Data excerpts:
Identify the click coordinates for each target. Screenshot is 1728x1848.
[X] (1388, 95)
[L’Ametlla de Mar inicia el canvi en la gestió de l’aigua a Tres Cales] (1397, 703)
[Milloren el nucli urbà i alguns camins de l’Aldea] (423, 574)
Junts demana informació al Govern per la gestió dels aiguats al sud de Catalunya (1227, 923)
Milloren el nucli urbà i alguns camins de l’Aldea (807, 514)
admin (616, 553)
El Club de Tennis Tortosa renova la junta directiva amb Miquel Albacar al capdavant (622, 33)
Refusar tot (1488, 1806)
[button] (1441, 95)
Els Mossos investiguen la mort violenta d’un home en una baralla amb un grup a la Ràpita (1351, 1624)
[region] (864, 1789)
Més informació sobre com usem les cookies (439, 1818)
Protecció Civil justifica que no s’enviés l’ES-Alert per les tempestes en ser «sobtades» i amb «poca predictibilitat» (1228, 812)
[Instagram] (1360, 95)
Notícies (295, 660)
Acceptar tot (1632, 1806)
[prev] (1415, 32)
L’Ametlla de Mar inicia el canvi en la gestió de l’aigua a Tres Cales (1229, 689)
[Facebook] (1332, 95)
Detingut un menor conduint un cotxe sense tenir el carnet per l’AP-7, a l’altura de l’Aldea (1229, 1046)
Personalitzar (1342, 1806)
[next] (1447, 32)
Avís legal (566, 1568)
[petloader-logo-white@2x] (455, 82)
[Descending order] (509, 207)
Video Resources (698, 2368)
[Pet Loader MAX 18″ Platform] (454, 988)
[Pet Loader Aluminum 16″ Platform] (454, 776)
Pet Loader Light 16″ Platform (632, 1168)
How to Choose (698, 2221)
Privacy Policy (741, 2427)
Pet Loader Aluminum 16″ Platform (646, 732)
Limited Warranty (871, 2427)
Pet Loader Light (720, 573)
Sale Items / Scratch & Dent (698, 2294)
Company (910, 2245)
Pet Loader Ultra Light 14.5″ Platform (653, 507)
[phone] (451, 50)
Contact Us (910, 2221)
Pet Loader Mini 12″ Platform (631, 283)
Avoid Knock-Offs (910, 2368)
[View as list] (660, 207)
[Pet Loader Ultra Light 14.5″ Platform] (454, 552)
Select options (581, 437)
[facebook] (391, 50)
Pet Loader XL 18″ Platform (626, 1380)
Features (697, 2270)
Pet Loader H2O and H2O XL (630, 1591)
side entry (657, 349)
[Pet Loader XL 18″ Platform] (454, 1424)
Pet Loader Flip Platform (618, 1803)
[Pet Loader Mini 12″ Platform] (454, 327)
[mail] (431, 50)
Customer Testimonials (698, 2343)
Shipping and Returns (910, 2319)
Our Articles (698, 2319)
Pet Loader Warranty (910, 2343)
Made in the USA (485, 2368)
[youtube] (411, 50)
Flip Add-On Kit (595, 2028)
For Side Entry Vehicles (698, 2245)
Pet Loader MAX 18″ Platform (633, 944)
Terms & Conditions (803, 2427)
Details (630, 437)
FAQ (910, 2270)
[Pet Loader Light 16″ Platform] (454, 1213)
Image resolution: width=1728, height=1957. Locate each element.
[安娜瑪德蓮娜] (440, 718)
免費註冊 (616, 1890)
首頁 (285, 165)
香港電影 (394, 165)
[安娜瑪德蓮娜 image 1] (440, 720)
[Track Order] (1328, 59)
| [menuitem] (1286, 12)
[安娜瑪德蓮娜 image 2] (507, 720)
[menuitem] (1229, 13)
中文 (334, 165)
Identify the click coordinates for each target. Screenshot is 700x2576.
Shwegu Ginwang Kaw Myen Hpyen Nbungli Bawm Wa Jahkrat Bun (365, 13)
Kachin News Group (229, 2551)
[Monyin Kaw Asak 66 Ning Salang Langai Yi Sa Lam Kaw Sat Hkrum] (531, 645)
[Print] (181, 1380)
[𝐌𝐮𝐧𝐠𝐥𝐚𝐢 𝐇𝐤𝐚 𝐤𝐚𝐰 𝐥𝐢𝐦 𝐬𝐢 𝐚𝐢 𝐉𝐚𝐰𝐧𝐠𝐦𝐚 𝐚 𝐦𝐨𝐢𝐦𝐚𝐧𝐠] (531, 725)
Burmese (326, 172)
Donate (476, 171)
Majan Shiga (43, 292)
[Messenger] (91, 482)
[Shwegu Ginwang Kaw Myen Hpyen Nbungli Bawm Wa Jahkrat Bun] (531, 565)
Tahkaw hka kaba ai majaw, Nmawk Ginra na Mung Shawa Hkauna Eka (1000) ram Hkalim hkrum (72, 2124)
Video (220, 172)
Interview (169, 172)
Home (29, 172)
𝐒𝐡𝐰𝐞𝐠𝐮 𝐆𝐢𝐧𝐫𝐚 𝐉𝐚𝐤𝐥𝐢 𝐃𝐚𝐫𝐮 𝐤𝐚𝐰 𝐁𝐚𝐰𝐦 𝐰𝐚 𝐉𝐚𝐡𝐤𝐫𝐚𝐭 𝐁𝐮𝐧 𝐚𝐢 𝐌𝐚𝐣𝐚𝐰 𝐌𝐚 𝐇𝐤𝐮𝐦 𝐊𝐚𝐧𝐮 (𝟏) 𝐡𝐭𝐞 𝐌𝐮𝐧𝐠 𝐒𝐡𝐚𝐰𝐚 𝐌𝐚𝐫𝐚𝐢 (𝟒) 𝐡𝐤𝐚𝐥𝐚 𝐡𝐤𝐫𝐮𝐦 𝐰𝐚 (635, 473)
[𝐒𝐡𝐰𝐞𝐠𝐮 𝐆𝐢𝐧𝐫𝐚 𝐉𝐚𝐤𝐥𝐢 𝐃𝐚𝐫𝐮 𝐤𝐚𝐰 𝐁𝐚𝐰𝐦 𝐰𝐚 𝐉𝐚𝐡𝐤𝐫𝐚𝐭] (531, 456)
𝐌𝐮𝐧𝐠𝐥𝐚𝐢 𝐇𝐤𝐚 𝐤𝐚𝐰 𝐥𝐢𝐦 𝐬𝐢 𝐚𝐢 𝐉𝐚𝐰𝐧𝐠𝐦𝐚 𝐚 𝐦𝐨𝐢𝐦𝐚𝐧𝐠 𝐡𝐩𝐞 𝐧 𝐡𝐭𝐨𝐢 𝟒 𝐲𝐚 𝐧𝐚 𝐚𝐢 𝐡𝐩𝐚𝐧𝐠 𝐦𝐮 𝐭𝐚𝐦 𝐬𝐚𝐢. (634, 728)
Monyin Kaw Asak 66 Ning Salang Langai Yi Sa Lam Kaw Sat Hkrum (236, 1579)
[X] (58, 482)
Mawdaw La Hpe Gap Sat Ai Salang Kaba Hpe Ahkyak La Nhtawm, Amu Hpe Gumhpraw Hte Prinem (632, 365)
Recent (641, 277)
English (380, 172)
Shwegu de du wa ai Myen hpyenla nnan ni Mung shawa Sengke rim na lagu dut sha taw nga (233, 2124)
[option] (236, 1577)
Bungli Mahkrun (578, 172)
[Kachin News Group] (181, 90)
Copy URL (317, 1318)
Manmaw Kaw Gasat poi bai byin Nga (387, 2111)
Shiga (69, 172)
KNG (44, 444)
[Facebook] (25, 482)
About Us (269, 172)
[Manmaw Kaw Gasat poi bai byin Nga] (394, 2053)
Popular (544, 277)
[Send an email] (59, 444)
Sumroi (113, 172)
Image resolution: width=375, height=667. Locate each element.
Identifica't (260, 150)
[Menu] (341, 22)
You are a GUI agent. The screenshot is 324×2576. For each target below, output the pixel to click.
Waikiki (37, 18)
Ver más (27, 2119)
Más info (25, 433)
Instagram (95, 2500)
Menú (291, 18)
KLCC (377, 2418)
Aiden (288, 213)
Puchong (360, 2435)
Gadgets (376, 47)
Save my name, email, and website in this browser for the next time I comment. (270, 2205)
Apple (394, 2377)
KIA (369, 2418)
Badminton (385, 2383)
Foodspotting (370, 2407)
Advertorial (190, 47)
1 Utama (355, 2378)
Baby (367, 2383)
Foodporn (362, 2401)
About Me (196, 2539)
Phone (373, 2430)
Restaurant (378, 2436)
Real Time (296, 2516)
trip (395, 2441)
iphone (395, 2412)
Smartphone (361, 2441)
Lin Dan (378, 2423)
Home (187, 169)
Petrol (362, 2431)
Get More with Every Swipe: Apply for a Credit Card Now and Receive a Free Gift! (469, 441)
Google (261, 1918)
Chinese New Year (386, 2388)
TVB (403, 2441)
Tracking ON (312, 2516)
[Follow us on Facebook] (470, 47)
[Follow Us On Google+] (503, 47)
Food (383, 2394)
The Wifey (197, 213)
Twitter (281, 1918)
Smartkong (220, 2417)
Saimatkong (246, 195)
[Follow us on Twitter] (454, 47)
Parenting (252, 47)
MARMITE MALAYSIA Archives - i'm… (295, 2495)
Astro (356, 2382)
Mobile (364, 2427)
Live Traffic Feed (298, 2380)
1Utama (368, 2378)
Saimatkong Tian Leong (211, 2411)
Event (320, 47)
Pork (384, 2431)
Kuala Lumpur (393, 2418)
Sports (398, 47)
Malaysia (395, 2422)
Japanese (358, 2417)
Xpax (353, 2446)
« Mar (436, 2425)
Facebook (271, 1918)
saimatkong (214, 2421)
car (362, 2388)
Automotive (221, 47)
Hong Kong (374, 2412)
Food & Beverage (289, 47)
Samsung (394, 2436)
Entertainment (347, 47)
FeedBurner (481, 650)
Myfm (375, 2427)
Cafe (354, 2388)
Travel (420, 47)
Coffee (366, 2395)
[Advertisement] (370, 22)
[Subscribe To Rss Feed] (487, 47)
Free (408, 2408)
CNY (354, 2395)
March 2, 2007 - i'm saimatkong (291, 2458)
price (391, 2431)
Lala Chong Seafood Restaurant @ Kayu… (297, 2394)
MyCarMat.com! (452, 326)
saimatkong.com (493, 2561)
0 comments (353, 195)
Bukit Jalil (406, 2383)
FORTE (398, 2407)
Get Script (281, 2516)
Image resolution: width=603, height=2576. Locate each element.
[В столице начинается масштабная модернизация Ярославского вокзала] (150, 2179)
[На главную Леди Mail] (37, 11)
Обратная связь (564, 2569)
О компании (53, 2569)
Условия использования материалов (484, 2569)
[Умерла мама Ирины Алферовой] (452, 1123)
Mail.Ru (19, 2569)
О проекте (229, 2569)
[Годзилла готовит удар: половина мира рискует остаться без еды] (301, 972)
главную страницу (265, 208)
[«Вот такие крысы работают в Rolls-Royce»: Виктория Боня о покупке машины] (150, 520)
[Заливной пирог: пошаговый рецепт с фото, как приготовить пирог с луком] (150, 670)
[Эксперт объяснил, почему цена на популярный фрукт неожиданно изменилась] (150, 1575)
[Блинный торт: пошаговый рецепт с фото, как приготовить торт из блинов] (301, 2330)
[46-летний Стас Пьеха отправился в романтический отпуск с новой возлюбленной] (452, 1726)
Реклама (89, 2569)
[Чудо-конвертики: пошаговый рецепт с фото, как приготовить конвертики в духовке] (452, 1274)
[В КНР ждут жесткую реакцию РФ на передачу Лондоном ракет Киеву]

About this task:
Using the records above, set down exactly the lines from the one with "[Pet Loader Ultra" through the one with "[Pet Loader XL 18″ Platform] (454, 1424)", inclusive, and nothing more.

Task result:
[Pet Loader Ultra Light 14.5″ Platform] (454, 552)
Select options (581, 437)
[facebook] (391, 50)
Pet Loader XL 18″ Platform (626, 1380)
Features (697, 2270)
Pet Loader H2O and H2O XL (630, 1591)
side entry (657, 349)
[Pet Loader XL 18″ Platform] (454, 1424)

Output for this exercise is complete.